Alors que l’approvisionnement des capsuliers en aluminium est devenu depuis quelques mois très compliqué, en collaboration avec Vipalux, le Syndicat général des vignerons propose à ses adhérents les premières coiffes en papier. Une innovation qui devrait rendre l’habillage des bouteilles de champagne également plus écologique.

A l’origine, les coiffes furent inventées par les Champenois pour dissimuler les restes de lies collées au niveau du col de la bouteille. De cache-misères, elles sont devenues un ornement qui symbolise presqu’à lui seul le champagne. Comme dans le prêt-à-porter, il existe différentes modes. Pendant longtemps, les jupes (partie inférieure de la coiffe) longues ont prévalu, mais depuis quelques années elles se font de plus en plus courtes, la tendance étant à une certaine sobriété et un certain dépouillement, mais aussi à l’écologie et donc aux économies de matière première. Si historiquement, elles étaient en étain, depuis la seconde moitié du XXe siècle, l’aluminium s’est largement répandu, mêlé à des couches de polyéthylène.

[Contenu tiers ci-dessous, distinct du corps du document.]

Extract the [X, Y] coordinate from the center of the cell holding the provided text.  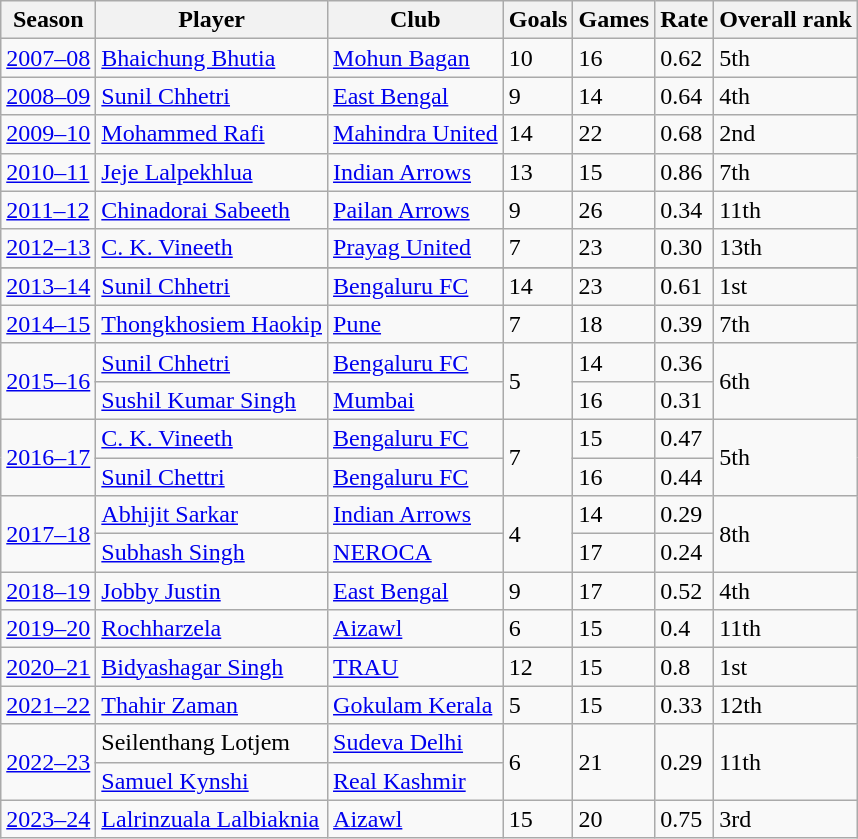
Subhash Singh [212, 553]
Thongkhosiem Haokip [212, 324]
0.44 [684, 477]
Bidyashagar Singh [212, 667]
13th [786, 248]
Gokulam Kerala [416, 705]
2008–09 [48, 96]
0.36 [684, 362]
2017–18 [48, 534]
Overall rank [786, 20]
10 [538, 58]
Jobby Justin [212, 591]
Chinadorai Sabeeth [212, 210]
2018–19 [48, 591]
2016–17 [48, 457]
18 [614, 324]
4 [538, 534]
0.34 [684, 210]
2021–22 [48, 705]
0.52 [684, 591]
12th [786, 705]
2nd [786, 134]
0.39 [684, 324]
26 [614, 210]
0.4 [684, 629]
Player [212, 20]
Mahindra United [416, 134]
Abhijit Sarkar [212, 515]
Sudeva Delhi [416, 743]
2023–24 [48, 819]
Mumbai [416, 400]
Mohammed Rafi [212, 134]
2011–12 [48, 210]
Rochharzela [212, 629]
0.62 [684, 58]
Lalrinzuala Lalbiaknia [212, 819]
22 [614, 134]
20 [614, 819]
Rate [684, 20]
Pailan Arrows [416, 210]
NEROCA [416, 553]
0.30 [684, 248]
Real Kashmir [416, 781]
0.64 [684, 96]
2015–16 [48, 381]
Sushil Kumar Singh [212, 400]
0.47 [684, 438]
2019–20 [48, 629]
12 [538, 667]
2007–08 [48, 58]
0.86 [684, 172]
0.68 [684, 134]
2010–11 [48, 172]
Thahir Zaman [212, 705]
Seilenthang Lotjem [212, 743]
2009–10 [48, 134]
0.31 [684, 400]
2022–23 [48, 762]
3rd [786, 819]
Mohun Bagan [416, 58]
0.61 [684, 286]
Goals [538, 20]
13 [538, 172]
TRAU [416, 667]
8th [786, 534]
Sunil Chettri [212, 477]
2020–21 [48, 667]
Samuel Kynshi [212, 781]
0.8 [684, 667]
Pune [416, 324]
21 [614, 762]
Club [416, 20]
2013–14 [48, 286]
Games [614, 20]
0.33 [684, 705]
0.24 [684, 553]
2012–13 [48, 248]
Jeje Lalpekhlua [212, 172]
Prayag United [416, 248]
2014–15 [48, 324]
0.75 [684, 819]
6th [786, 381]
Bhaichung Bhutia [212, 58]
Season [48, 20]
Return the [X, Y] coordinate for the center point of the cell that contains the specified text.  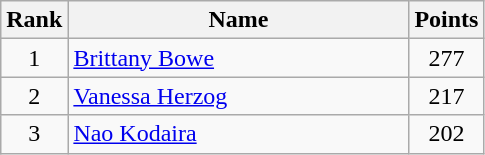
Brittany Bowe [238, 58]
Rank [34, 20]
277 [446, 58]
Points [446, 20]
217 [446, 96]
Name [238, 20]
3 [34, 134]
1 [34, 58]
Nao Kodaira [238, 134]
2 [34, 96]
Vanessa Herzog [238, 96]
202 [446, 134]
From the cell containing the given text, extract its center point as [x, y] coordinate. 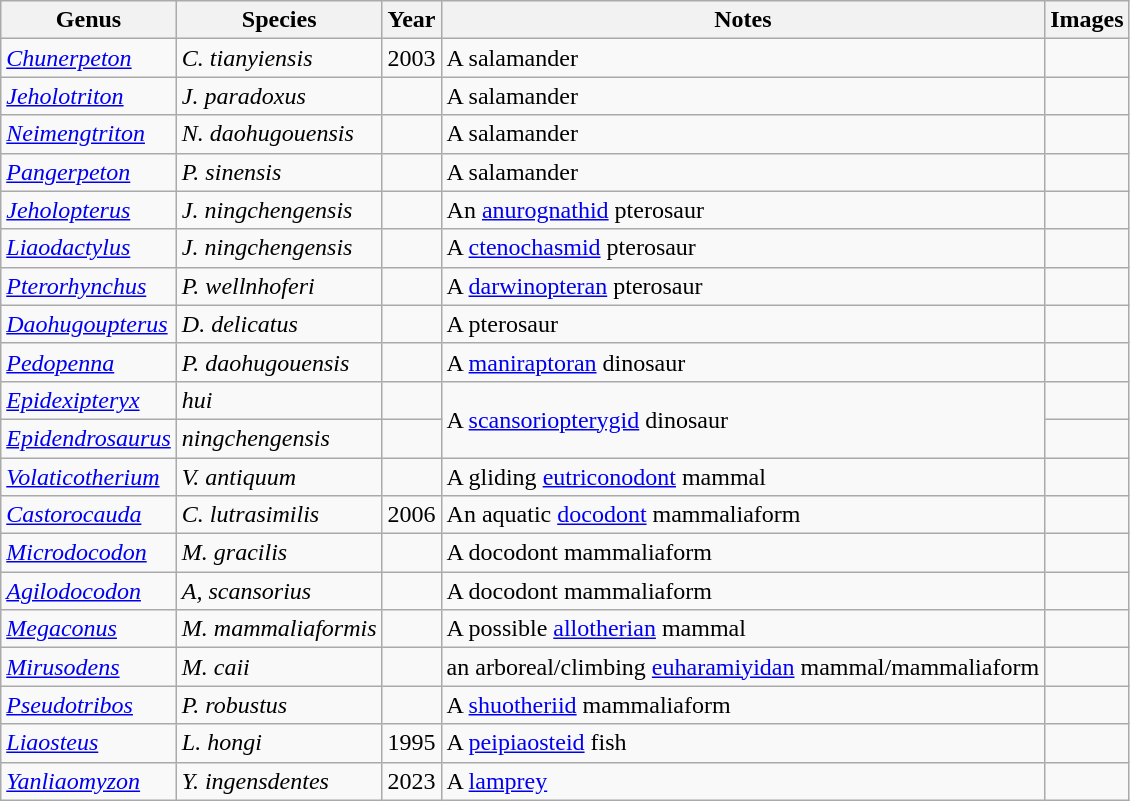
Daohugoupterus [89, 324]
Jeholopterus [89, 210]
P. sinensis [279, 172]
A pterosaur [743, 324]
A, scansorius [279, 591]
D. delicatus [279, 324]
A ctenochasmid pterosaur [743, 248]
A peipiaosteid fish [743, 743]
Liaodactylus [89, 248]
Y. ingensdentes [279, 781]
C. lutrasimilis [279, 515]
V. antiquum [279, 477]
L. hongi [279, 743]
C. tianyiensis [279, 58]
Castorocauda [89, 515]
A possible allotherian mammal [743, 629]
Jeholotriton [89, 96]
M. caii [279, 667]
Images [1087, 20]
2003 [412, 58]
Genus [89, 20]
Epidexipteryx [89, 400]
Microdocodon [89, 553]
A shuotheriid mammaliaform [743, 705]
A darwinopteran pterosaur [743, 286]
Year [412, 20]
A gliding eutriconodont mammal [743, 477]
Epidendrosaurus [89, 438]
Notes [743, 20]
P. robustus [279, 705]
P. daohugouensis [279, 362]
1995 [412, 743]
Chunerpeton [89, 58]
an arboreal/climbing euharamiyidan mammal/mammaliaform [743, 667]
Yanliaomyzon [89, 781]
Agilodocodon [89, 591]
Species [279, 20]
A scansoriopterygid dinosaur [743, 419]
2023 [412, 781]
M. mammaliaformis [279, 629]
2006 [412, 515]
An aquatic docodont mammaliaform [743, 515]
Pseudotribos [89, 705]
An anurognathid pterosaur [743, 210]
Pterorhynchus [89, 286]
M. gracilis [279, 553]
Liaosteus [89, 743]
P. wellnhoferi [279, 286]
J. paradoxus [279, 96]
Volaticotherium [89, 477]
A lamprey [743, 781]
A maniraptoran dinosaur [743, 362]
Megaconus [89, 629]
Neimengtriton [89, 134]
Pangerpeton [89, 172]
N. daohugouensis [279, 134]
Mirusodens [89, 667]
hui [279, 400]
Pedopenna [89, 362]
ningchengensis [279, 438]
Determine the (X, Y) coordinate at the center of the cell enclosing the given text.  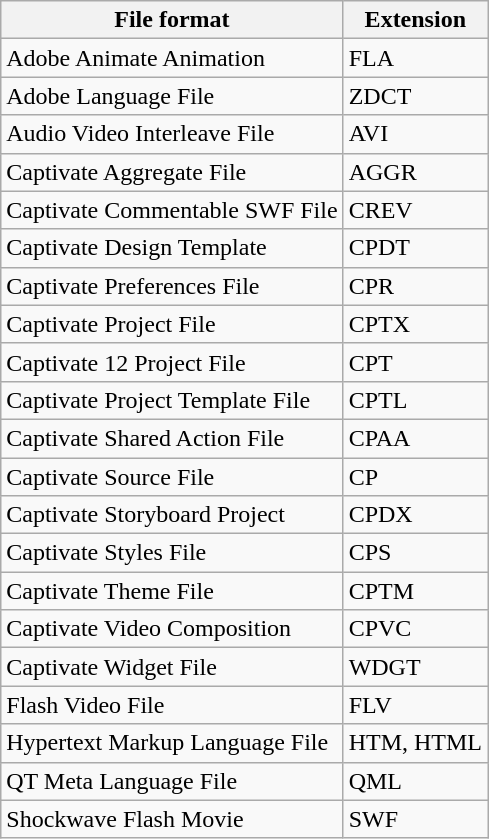
CPVC (415, 629)
Flash Video File (172, 705)
Captivate Aggregate File (172, 172)
File format (172, 20)
Captivate Design Template (172, 248)
CP (415, 477)
QML (415, 781)
AGGR (415, 172)
CPTM (415, 591)
Audio Video Interleave File (172, 134)
CPAA (415, 438)
CPTL (415, 400)
CREV (415, 210)
HTM, HTML (415, 743)
CPDT (415, 248)
CPT (415, 362)
AVI (415, 134)
Extension (415, 20)
Hypertext Markup Language File (172, 743)
CPR (415, 286)
Captivate Project Template File (172, 400)
WDGT (415, 667)
FLA (415, 58)
Captivate Widget File (172, 667)
Captivate Commentable SWF File (172, 210)
Captivate Video Composition (172, 629)
Captivate Shared Action File (172, 438)
SWF (415, 819)
CPTX (415, 324)
CPDX (415, 515)
Captivate 12 Project File (172, 362)
FLV (415, 705)
ZDCT (415, 96)
Captivate Source File (172, 477)
Adobe Animate Animation (172, 58)
Captivate Storyboard Project (172, 515)
Captivate Preferences File (172, 286)
Captivate Theme File (172, 591)
Captivate Styles File (172, 553)
CPS (415, 553)
Captivate Project File (172, 324)
Adobe Language File (172, 96)
Shockwave Flash Movie (172, 819)
QT Meta Language File (172, 781)
For the text-containing cell, return its midpoint in (X, Y) coordinate format. 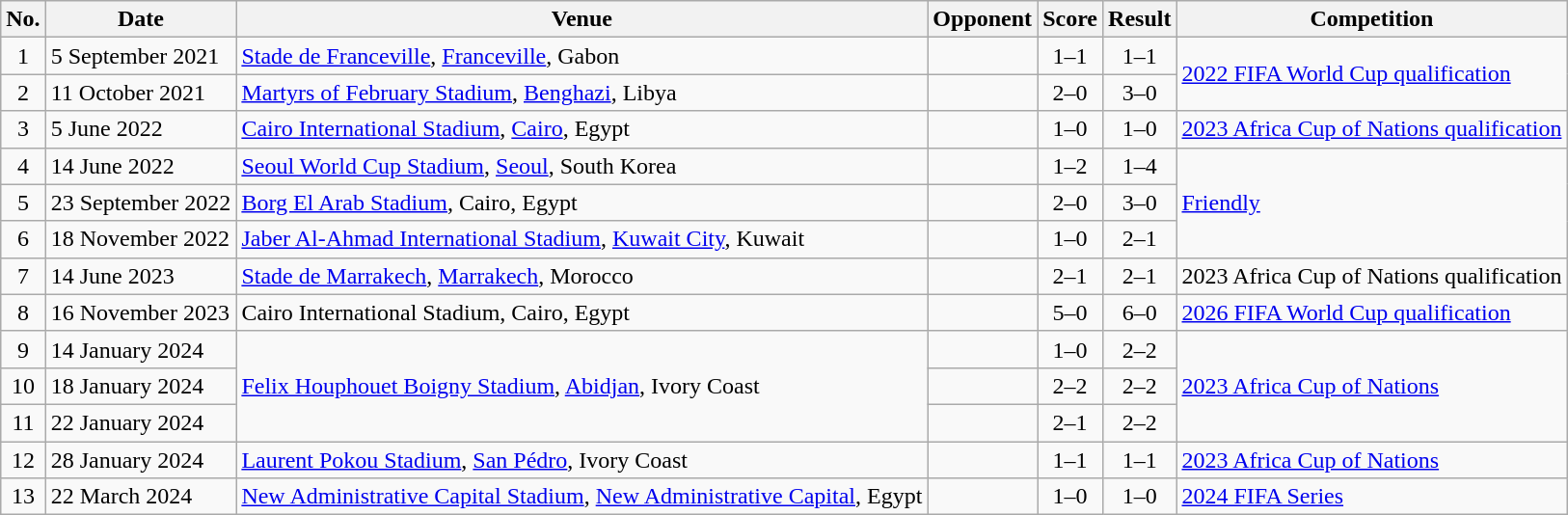
5–0 (1070, 312)
18 November 2022 (141, 239)
11 (23, 422)
2022 FIFA World Cup qualification (1371, 74)
1–2 (1070, 166)
Felix Houphouet Boigny Stadium, Abidjan, Ivory Coast (582, 386)
6 (23, 239)
Opponent (983, 19)
6–0 (1140, 312)
22 March 2024 (141, 497)
13 (23, 497)
Score (1070, 19)
14 June 2023 (141, 276)
14 June 2022 (141, 166)
No. (23, 19)
5 (23, 203)
Venue (582, 19)
10 (23, 386)
22 January 2024 (141, 422)
5 June 2022 (141, 129)
Result (1140, 19)
9 (23, 349)
Laurent Pokou Stadium, San Pédro, Ivory Coast (582, 460)
Date (141, 19)
16 November 2023 (141, 312)
New Administrative Capital Stadium, New Administrative Capital, Egypt (582, 497)
2026 FIFA World Cup qualification (1371, 312)
28 January 2024 (141, 460)
1 (23, 56)
23 September 2022 (141, 203)
Jaber Al-Ahmad International Stadium, Kuwait City, Kuwait (582, 239)
Stade de Franceville, Franceville, Gabon (582, 56)
11 October 2021 (141, 93)
3 (23, 129)
8 (23, 312)
7 (23, 276)
2 (23, 93)
Martyrs of February Stadium, Benghazi, Libya (582, 93)
12 (23, 460)
2024 FIFA Series (1371, 497)
Seoul World Cup Stadium, Seoul, South Korea (582, 166)
Borg El Arab Stadium, Cairo, Egypt (582, 203)
14 January 2024 (141, 349)
Competition (1371, 19)
Friendly (1371, 203)
5 September 2021 (141, 56)
4 (23, 166)
Stade de Marrakech, Marrakech, Morocco (582, 276)
18 January 2024 (141, 386)
1–4 (1140, 166)
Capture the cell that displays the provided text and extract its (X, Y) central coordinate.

L’aluminium est 100 % recyclable. En ce qui concerne cependant « le petit aluminium », catégorie à laquelle appartiennent ces coiffes tout comme les capsules de café, tous les centres de tri n’en assurent pas le recyclage même s’ils sont de plus en plus nombreux à s’en donner les moyens. Dans tous les cas, pour renforcer les chances de leur recyclage, le Comité Champagne indique que les consommateurs ne doivent ni laisser les restes des coiffes sur les bouteilles ni les jeter aux ordures ménagères mais les mettre dans le bac jaune. On notera enfin le caractère relativement énergivore de la production d’aluminium, élaboré par électrolyse.

A Reims, le designer Johannes K. Gräber a fondé la startup Ethicpack avec l’ancien président de la maison Ayala, Hervé Augustin. Elle est spécialisée dans les emballages éco-conçus des produits de luxe.  Pour améliorer le bilan écologique de l’habillage du champagne, Johannes K. Gräber a imaginé remplacer l’aluminium et le polyéthylène des coiffes par du papier issu de forêts durables, celles-ci devenant ainsi 100 % recyclable, biodégradables et renouvelables.  En s’associant au papetier suédois Billerud et à la société allemande de traitement Wickells, le designer a pu mettre au point après plusieurs années de recherche un papier répondant au cahier des charges très exigeant des coiffes : avoir la capacité à conserver la même forme, ne pas craindre l’eau, être suffisamment résistant pour ne pas risquer d’être déchiré lors des différents transports et manipulations. Dernier détail et pas des moindres, la coiffe doit pouvoir être appliquée par les machines champenoises, ce qui est aujourd’hui le cas à condition seulement de changer les têtes de capsulage.

Ce travail a été mené en collaboration avec Vipalux, aujourd’hui le seul capsulier producteur de coiffes en papier. Si le champagne Pierre Trichet a déjà testé avec succès son emploi sur sa cuvée Rosé de Saignée, Vipalux avait besoin pour continuer l’aventure de l’assurance de commandes volumineuses. C’est ici qu’intervient le Syndicat général des vignerons. Depuis la guerre en Ukraine, la crise de l’énergie et la désorganisation de la filière aluminium, le service de distribution des capsules congés (CRD) du SGV peinait à s’approvisionner auprès des capsuliers frappés par la pénurie de matière première. Le syndicat s’est donc engagé à mettre ces nouvelles coiffes en papier à la disposition des vignerons. Déjà quatre d’entre eux ont passé commande, dont Cédric Moussé à Cuisles et Alexandre Chaillon à Aÿ. Elles seront commercialisées à partir du printemps.

Le rendu est différent de celui de la coiffe en aluminium, l’allure est peut-être moins industrielle, la texture plus brute et naturelle, les pliures plus évidentes, le papier ayant une épaisseur que n’a pas l’aluminium. De quoi séduire les vignerons qui souhaiteraient un style mettant davantage en avant la notion de terroir plutôt que l’univers pailleté du luxe, même si la coiffe supporte très bien les décorations, que ce soit les impressions numériques ou le gaufrage. Différentes couleurs sont disponibles : kraft, blanc, or, noir, argenté… En réalité, leur seul défaut réside dans leur prix qui avoisine celui des coiffes haut de gamme.